■ **DATA FOR PROCESSING**
* * * * *

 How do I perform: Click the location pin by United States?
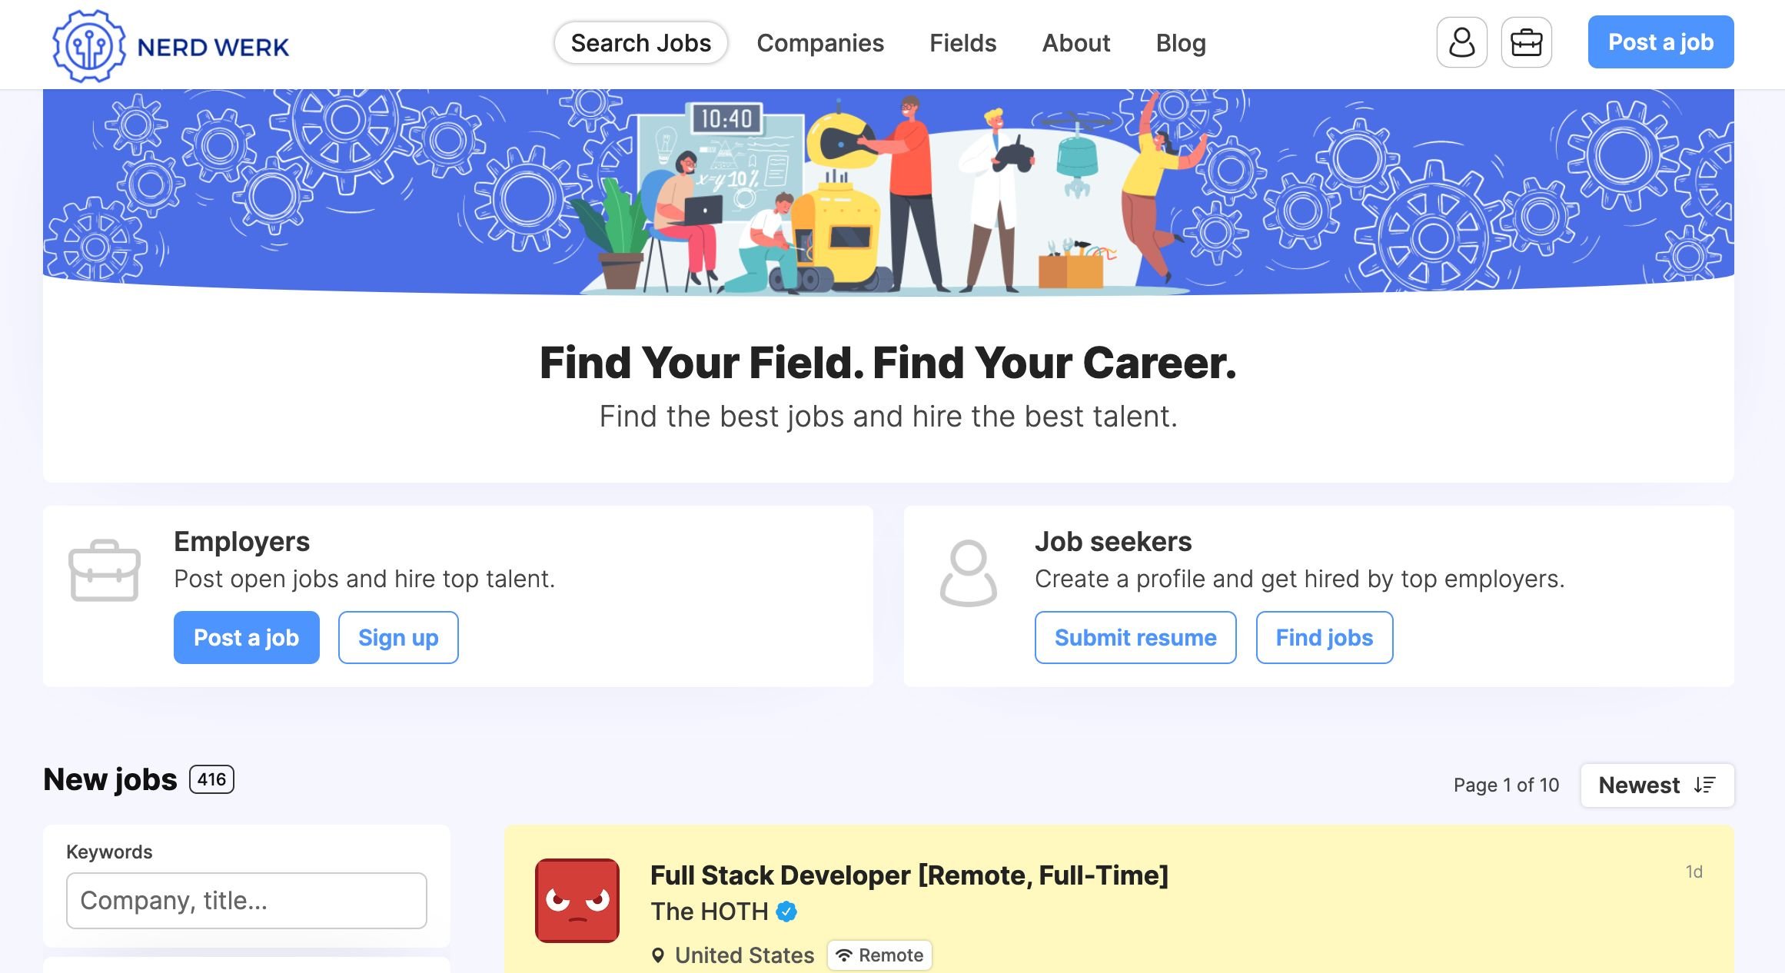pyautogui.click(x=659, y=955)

* * * * *

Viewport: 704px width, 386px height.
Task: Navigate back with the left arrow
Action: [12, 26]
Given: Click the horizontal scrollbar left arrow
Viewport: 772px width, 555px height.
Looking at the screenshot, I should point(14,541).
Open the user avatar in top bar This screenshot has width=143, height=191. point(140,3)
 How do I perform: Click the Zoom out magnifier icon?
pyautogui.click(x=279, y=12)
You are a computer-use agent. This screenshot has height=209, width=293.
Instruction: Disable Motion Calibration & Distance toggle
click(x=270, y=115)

* * * * *

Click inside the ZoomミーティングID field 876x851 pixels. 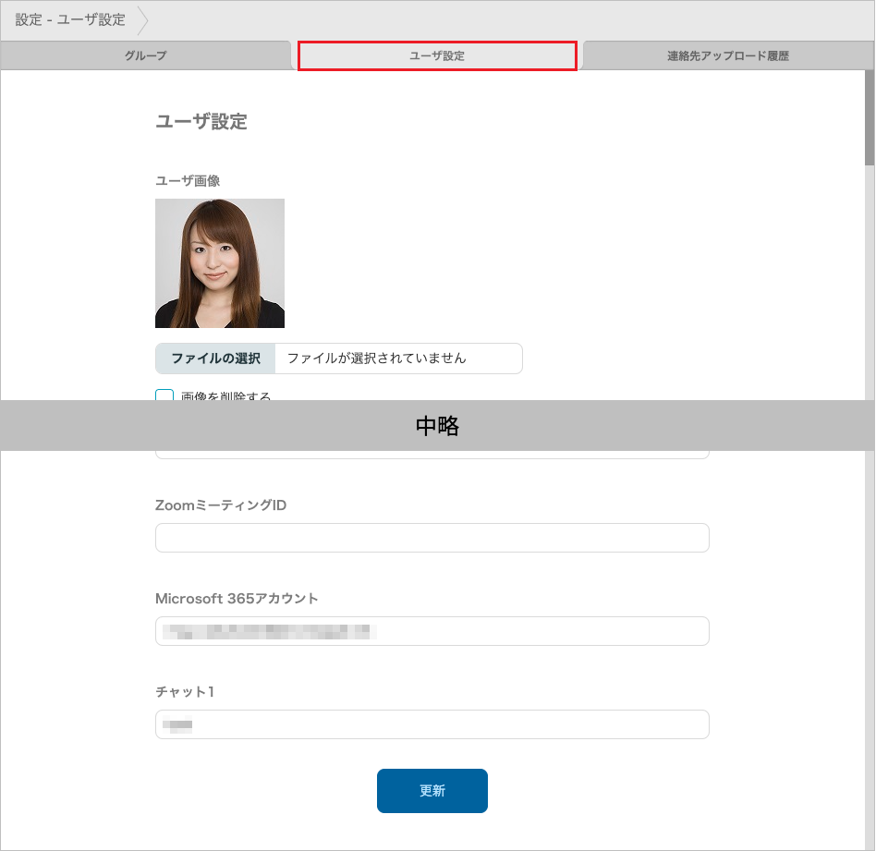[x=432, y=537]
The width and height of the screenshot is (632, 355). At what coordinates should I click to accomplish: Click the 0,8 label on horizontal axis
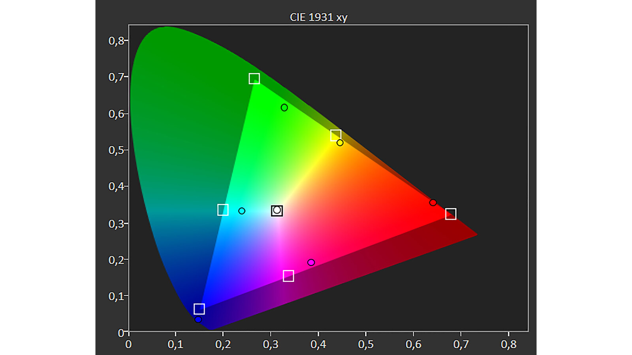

* * * * *

Quote the entries word for word, starting at the line containing "How do I perform: Click the Zoom" and ending at the line containing "click(x=270, y=115)".

■ **RESULT**
 How do I perform: Click the Zoom out magnifier icon?
pyautogui.click(x=279, y=12)
You are a computer-use agent. This screenshot has height=209, width=293.
Instruction: Disable Motion Calibration & Distance toggle
click(x=270, y=115)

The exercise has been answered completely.